What is needed: Return every line of the listing below so that it matches the original exactly.

Record set below:

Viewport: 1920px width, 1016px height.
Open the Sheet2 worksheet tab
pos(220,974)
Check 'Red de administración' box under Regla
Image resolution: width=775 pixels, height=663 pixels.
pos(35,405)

End of Record set.

Written solution:
Viewport: 1920px width, 1016px height.
Open the Sheet2 worksheet tab
pos(220,974)
Check 'Red de administración' box under Regla
Image resolution: width=775 pixels, height=663 pixels.
pos(35,405)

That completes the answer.